» Data records:
===

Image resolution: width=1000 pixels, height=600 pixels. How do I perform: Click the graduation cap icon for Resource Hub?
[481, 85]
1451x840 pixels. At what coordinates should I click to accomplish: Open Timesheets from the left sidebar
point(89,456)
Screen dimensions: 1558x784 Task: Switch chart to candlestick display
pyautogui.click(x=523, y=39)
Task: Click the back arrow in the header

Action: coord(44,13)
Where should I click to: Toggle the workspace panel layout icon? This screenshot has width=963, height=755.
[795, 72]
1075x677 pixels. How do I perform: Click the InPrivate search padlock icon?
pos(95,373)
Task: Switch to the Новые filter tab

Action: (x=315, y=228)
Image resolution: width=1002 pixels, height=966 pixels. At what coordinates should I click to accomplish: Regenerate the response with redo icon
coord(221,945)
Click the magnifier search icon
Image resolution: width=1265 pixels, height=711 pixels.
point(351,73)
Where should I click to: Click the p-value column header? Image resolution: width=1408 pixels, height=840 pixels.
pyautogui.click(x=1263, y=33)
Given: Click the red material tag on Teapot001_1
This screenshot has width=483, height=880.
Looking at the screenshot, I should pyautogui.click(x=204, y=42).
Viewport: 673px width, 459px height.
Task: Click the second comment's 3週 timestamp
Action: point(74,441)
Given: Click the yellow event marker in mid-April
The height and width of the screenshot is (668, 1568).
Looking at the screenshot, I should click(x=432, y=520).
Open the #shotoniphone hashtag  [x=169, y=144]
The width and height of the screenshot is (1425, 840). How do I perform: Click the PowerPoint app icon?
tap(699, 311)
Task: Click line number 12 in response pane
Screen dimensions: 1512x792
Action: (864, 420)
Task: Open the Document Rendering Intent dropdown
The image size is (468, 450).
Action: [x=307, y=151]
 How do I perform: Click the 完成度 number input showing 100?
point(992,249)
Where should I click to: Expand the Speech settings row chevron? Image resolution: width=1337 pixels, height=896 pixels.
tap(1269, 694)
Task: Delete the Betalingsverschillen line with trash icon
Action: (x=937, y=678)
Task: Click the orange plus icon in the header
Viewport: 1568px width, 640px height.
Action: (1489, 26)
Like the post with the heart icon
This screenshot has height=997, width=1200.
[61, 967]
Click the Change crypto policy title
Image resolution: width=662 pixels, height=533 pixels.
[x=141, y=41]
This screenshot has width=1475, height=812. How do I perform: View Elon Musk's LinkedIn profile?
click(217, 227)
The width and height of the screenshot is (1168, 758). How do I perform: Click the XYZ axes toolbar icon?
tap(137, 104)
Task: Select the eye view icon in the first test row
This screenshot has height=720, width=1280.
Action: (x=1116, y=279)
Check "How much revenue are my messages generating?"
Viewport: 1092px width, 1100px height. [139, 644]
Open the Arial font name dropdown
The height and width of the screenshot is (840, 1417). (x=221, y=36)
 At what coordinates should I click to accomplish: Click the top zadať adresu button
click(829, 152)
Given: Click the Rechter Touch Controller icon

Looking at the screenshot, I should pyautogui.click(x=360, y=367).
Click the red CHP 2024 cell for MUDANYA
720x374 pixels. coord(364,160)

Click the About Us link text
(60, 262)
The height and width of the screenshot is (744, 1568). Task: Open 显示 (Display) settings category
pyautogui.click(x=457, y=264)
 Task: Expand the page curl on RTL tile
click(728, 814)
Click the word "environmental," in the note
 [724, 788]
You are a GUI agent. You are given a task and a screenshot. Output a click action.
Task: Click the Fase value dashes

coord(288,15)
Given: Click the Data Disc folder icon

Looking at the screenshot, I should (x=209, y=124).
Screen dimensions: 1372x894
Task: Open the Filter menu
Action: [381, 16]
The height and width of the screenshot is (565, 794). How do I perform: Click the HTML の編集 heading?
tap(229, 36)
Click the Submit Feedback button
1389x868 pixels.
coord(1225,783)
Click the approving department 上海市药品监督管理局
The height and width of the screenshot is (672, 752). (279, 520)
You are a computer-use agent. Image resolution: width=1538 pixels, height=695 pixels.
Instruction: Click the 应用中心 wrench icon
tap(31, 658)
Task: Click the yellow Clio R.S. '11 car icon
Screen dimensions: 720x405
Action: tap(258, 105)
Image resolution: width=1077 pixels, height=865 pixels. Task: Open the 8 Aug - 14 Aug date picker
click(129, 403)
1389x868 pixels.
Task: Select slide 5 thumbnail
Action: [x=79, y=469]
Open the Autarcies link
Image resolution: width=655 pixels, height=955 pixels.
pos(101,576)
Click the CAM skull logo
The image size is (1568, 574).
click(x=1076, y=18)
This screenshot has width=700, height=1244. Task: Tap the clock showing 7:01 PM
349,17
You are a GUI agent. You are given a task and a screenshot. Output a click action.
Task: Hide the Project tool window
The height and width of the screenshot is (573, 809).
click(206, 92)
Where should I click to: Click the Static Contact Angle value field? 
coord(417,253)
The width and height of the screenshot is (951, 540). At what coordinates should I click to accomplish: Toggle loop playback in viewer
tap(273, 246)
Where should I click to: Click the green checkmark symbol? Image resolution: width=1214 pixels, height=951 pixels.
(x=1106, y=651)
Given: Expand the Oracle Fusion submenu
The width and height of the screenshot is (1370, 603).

===

Reproduce all of the material above, switching every "Where should I click to" to "Where do I click to" and leaving everything else unchanged.

» Task response:
Image resolution: width=1000 pixels, height=600 pixels. How do I perform: Click the graduation cap icon for Resource Hub?
[481, 85]
1451x840 pixels. At what coordinates should I click to accomplish: Open Timesheets from the left sidebar
point(89,456)
Screen dimensions: 1558x784 Task: Switch chart to candlestick display
pyautogui.click(x=523, y=39)
Task: Click the back arrow in the header

Action: coord(44,13)
Where do I click to: Toggle the workspace panel layout icon? This screenshot has width=963, height=755.
[795, 72]
1075x677 pixels. How do I perform: Click the InPrivate search padlock icon?
pos(95,373)
Task: Switch to the Новые filter tab

Action: (x=315, y=228)
Image resolution: width=1002 pixels, height=966 pixels. At what coordinates should I click to accomplish: Regenerate the response with redo icon
coord(221,945)
Click the magnifier search icon
Image resolution: width=1265 pixels, height=711 pixels.
point(351,73)
Where do I click to: Click the p-value column header? Image resolution: width=1408 pixels, height=840 pixels.
pyautogui.click(x=1263, y=33)
Given: Click the red material tag on Teapot001_1
This screenshot has width=483, height=880.
Looking at the screenshot, I should pyautogui.click(x=204, y=42).
Viewport: 673px width, 459px height.
Task: Click the second comment's 3週 timestamp
Action: point(74,441)
Given: Click the yellow event marker in mid-April
The height and width of the screenshot is (668, 1568).
Looking at the screenshot, I should click(x=432, y=520).
Open the #shotoniphone hashtag  [x=169, y=144]
The width and height of the screenshot is (1425, 840). How do I perform: Click the PowerPoint app icon?
tap(699, 311)
Task: Click line number 12 in response pane
Screen dimensions: 1512x792
Action: (864, 420)
Task: Open the Document Rendering Intent dropdown
The image size is (468, 450).
Action: [x=307, y=151]
 How do I perform: Click the 完成度 number input showing 100?
point(992,249)
Where do I click to: Expand the Speech settings row chevron? Image resolution: width=1337 pixels, height=896 pixels.
tap(1269, 694)
Task: Delete the Betalingsverschillen line with trash icon
Action: (x=937, y=678)
Task: Click the orange plus icon in the header
Viewport: 1568px width, 640px height.
Action: (1489, 26)
Like the post with the heart icon
This screenshot has height=997, width=1200.
[61, 967]
Click the Change crypto policy title
Image resolution: width=662 pixels, height=533 pixels.
[x=141, y=41]
This screenshot has width=1475, height=812. How do I perform: View Elon Musk's LinkedIn profile?
click(217, 227)
The width and height of the screenshot is (1168, 758). How do I perform: Click the XYZ axes toolbar icon?
tap(137, 104)
Task: Select the eye view icon in the first test row
This screenshot has height=720, width=1280.
Action: (x=1116, y=279)
Check "How much revenue are my messages generating?"
Viewport: 1092px width, 1100px height. [139, 644]
Open the Arial font name dropdown
The height and width of the screenshot is (840, 1417). (x=221, y=36)
 At what coordinates should I click to accomplish: Click the top zadať adresu button
click(829, 152)
Given: Click the Rechter Touch Controller icon

Looking at the screenshot, I should pyautogui.click(x=360, y=367).
Click the red CHP 2024 cell for MUDANYA
720x374 pixels. coord(364,160)

Click the About Us link text
(60, 262)
The height and width of the screenshot is (744, 1568). Task: Open 显示 (Display) settings category
pyautogui.click(x=457, y=264)
 Task: Expand the page curl on RTL tile
click(728, 814)
Click the word "environmental," in the note
 [724, 788]
You are a GUI agent. You are given a task and a screenshot. Output a click action.
Task: Click the Fase value dashes

coord(288,15)
Given: Click the Data Disc folder icon

Looking at the screenshot, I should (x=209, y=124).
Screen dimensions: 1372x894
Task: Open the Filter menu
Action: [381, 16]
The height and width of the screenshot is (565, 794). How do I perform: Click the HTML の編集 heading?
tap(229, 36)
Click the Submit Feedback button
1389x868 pixels.
coord(1225,783)
Click the approving department 上海市药品监督管理局
The height and width of the screenshot is (672, 752). (279, 520)
You are a computer-use agent. Image resolution: width=1538 pixels, height=695 pixels.
Instruction: Click the 应用中心 wrench icon
tap(31, 658)
Task: Click the yellow Clio R.S. '11 car icon
Screen dimensions: 720x405
Action: tap(258, 105)
Image resolution: width=1077 pixels, height=865 pixels. Task: Open the 8 Aug - 14 Aug date picker
click(129, 403)
1389x868 pixels.
Task: Select slide 5 thumbnail
Action: [x=79, y=469]
Open the Autarcies link
Image resolution: width=655 pixels, height=955 pixels.
pos(101,576)
Click the CAM skull logo
The image size is (1568, 574).
click(x=1076, y=18)
This screenshot has width=700, height=1244. Task: Tap the clock showing 7:01 PM
349,17
You are a GUI agent. You are given a task and a screenshot. Output a click action.
Task: Hide the Project tool window
The height and width of the screenshot is (573, 809).
click(206, 92)
Where do I click to: Click the Static Contact Angle value field? 
coord(417,253)
The width and height of the screenshot is (951, 540). At what coordinates should I click to accomplish: Toggle loop playback in viewer
tap(273, 246)
Where do I click to: Click the green checkmark symbol? Image resolution: width=1214 pixels, height=951 pixels.
(x=1106, y=651)
Given: Expand the Oracle Fusion submenu
The width and height of the screenshot is (1370, 603).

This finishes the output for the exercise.